15. This MOU does not create any legally binding obligations, confer any rights, or modify or supersede domestic laws or regulations. This MOU does not confer upon any Person the right or ability directly or indirectly to obtain, suppress, or exclude any information or to challenge the execution of a request for assistance under this MOU.

16. This MOU is not intended to limit or condition the discretion of an Authority in any way in the discharge of its regulatory responsibilities or to prejudice the individual responsibilities or autonomy of any Authority. This MOU does not limit an Authority to taking solely those measures described herein in fulfillment of its supervisory functions. In particular, this MOU does not affect any right of any Authority to communicate with, conduct an On-Site Visit of (subject to the procedures described in Article Five), or obtain information or documents from any Person subject to its jurisdiction that is physically located in the jurisdiction of another Authority.

17. This MOU is intended to complement but does not alter, except where explicitly noted, the terms and conditions of the following existing arrangements:

a. The IOSCO Multilateral Memorandum of Understanding Concerning Consultation and Cooperation and the Exchange of Information (revised May 2012) ("IOSCO MMOU"), to which the Authorities are signatories, which covers primarily information sharing in the context of enforcement matters; and

b. any arrangements that have been or may be entered into between the OSC and the European Securities and Markets Authority ("ESMA") with regard to their respective responsibilities in connection with CCPs.

18. To facilitate cooperation under this MOU, the Authorities hereby designate contact persons as set forth in Appendix A, which may be amended from time to time by an Authority transmitting revised contact information to the other Authorities.

ARTICLE THREE: SCOPE OF SUPERVISORY CONSULTATION, COOPERATION, AND EXCHANGE OF INFORMATION

General

19. The Authorities recognize the importance of close communication concerning Cross-Border Covered Entities and intend to consult regularly, as appropriate, regarding:

a. General supervisory issues, including regulatory, oversight, or other related developments;

b. Issues relevant to the operations, activities, and regulation of Cross-Border Covered Entities; and

c. Any other areas of mutual supervisory interest.

20. The Authorities recognize in particular the importance of close cooperation in the event that a Cross-Border Covered Entity experiences, or is threatened by, a potential financial crisis or other Emergency Situation.

21. Cooperation will be most useful in, but is not limited to, the following circumstances where issues of common regulatory concern may arise:

a. The initial application with the CBI or a Canadian Authority for authorization, licensure, designation, recognition, qualification, registration, or exemption therefrom, by a Covered Entity that is authorized, licensed, designated, recognized, qualified, registered, or exempted by an Authority in the other jurisdiction; and

b. The ongoing supervision and oversight of a Cross-Border Covered Entity, including compliance with statutory and regulatory requirements in either jurisdiction or with international standards.

c. Regulatory or supervisory actions or approvals taken in relation to a Cross-Border Covered Entity by the CBI or a Canadian Authority that may impact the operations of the entity in the jurisdiction of the other Authority.

SUPPLIED DATA:

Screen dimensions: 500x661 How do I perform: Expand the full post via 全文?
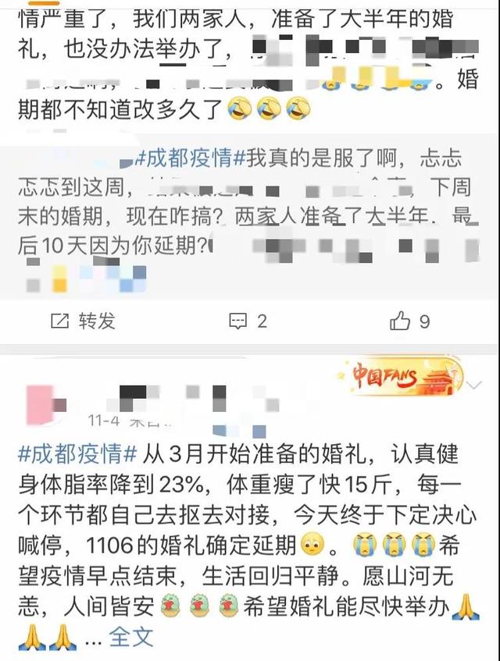pyautogui.click(x=131, y=637)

SHORT PROBLEM A: According to the MOU excerpt, in which appendix are the designated contact persons set forth?
SHORT PROBLEM B: Continue the MOU excerpt from the end of its item c on regulatory or supervisory actions by the CBI or a Canadian Authority.
The data is separate material and has no connection to the MOU excerpt.

FINAL ANSWER A: Appendix A

FINAL ANSWER B:
Event-Triggered Notification

22. As appropriate in the particular circumstances, the CBI or the relevant Canadian Authority will endeavor to inform, respectively, the relevant Canadian Authority (or Authorities) or the CBI promptly, and where practicable in advance, of:

a. Pending regulatory and/or legislative changes that may have a significant impact on the operations, activities, or reputation of a Cross-Border Covered Entity, including those that may affect the rules or procedures of a Cross-Border Covered Entity;

b. Any material event of which the Authority is aware that could adversely impact the financial or operational stability of a Cross-Border Covered Entity. Such events include any known adverse material change in the ownership, operating environment, operations, financial resources, management, or systems and controls of a Cross-Border Covered Entity, including such as material cyberattack, breach in security or material system failure, and the failure of a Cross-Border Covered Entity to satisfy any of its requirements for continued authorization, designation, recognition, qualification, or registration, or exemption therefrom, where that failure could have a material adverse effect in the jurisdiction of the other Authority;

c. The status of efforts to address any material financial or operating difficulties experienced by a Cross-Border Covered Entity as described in Subparagraph b; and

d. Enforcement actions or sanctions or significant regulatory actions, including the revocation, suspension, or modification of relevant authorization, licensure, designation, recognition, qualification, registration, or exemption therefrom, concerning a Cross-Border Covered Entity.

23. The determination of what constitutes "significant impact", "material event", "adversely impact", "adverse material change", "material adverse effect", "market or settlement bank difficulties", "adversely affect", "material financial or operating difficulties", or "significant regulatory actions" for purposes of Paragraph 22 shall be left to the reasonable discretion of the relevant Authority that determines to notify the other Authority.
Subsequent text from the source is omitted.